**Task prompt:** From the listing below, reproduce word for word the part that opens with the line containing "This screenshot has height=424, width=1568." and closes with the line containing "Image resolution: width=1568"; reproduce nothing else.

Top of Data under study

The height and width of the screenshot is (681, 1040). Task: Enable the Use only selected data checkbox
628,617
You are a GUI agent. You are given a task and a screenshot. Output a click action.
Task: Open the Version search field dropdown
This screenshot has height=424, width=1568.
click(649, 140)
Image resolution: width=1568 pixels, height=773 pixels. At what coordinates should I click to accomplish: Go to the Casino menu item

Bottom of Data under study
Top of Data under study

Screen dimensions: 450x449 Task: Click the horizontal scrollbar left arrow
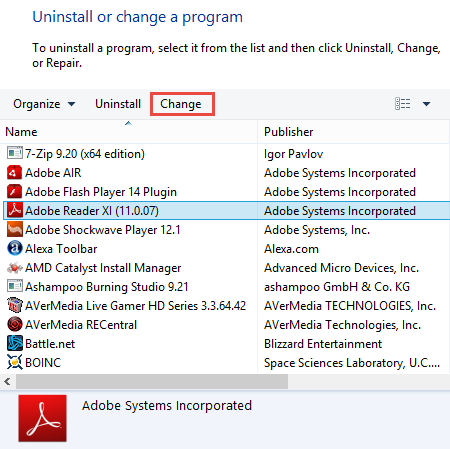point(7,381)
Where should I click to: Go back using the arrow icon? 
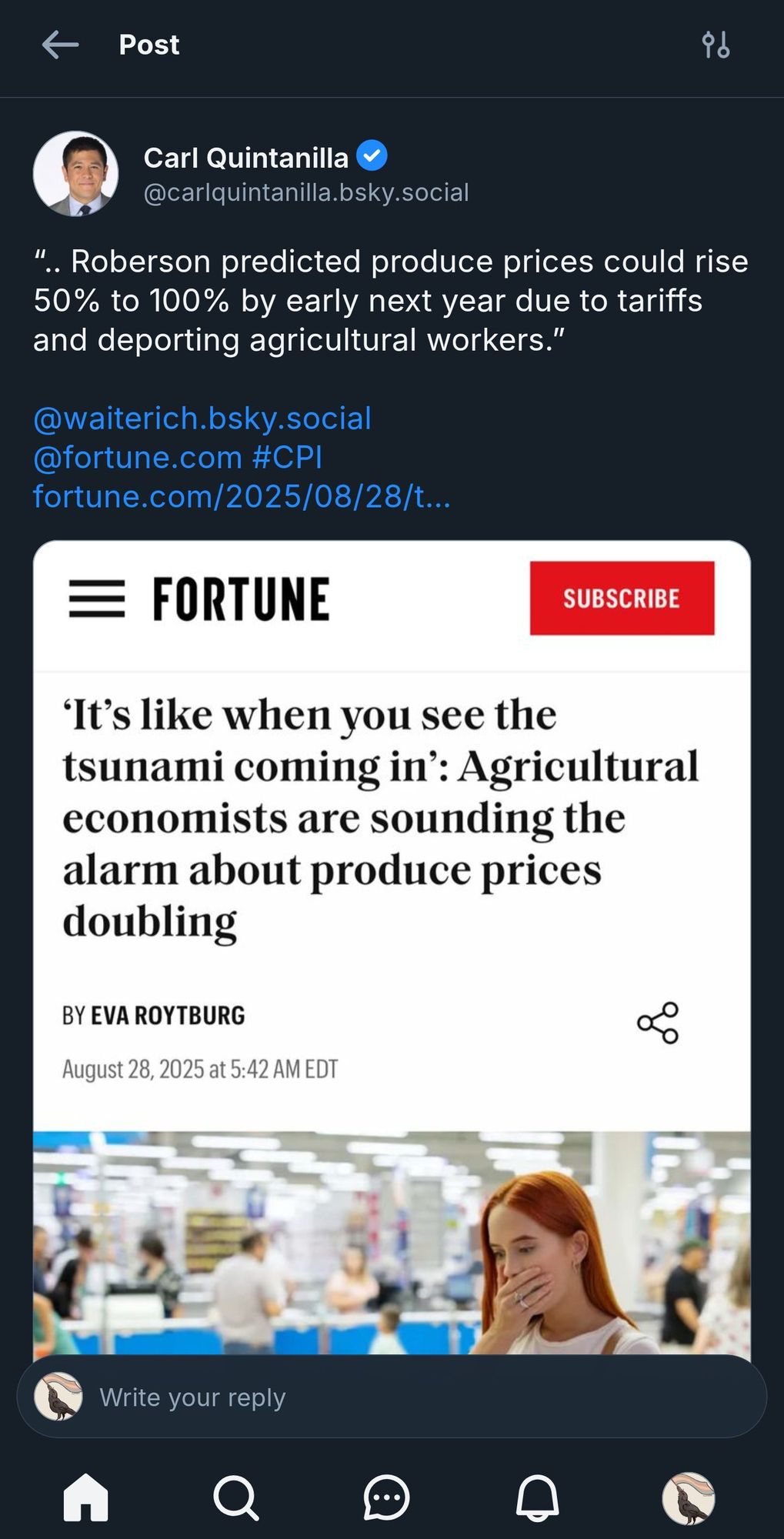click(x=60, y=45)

Bottom of Data under study

**Answer below:**
This screenshot has height=424, width=1568.
click(649, 140)
Image resolution: width=1568 pixels, height=773 pixels. At what coordinates should I click to accomplish: Go to the Casino menu item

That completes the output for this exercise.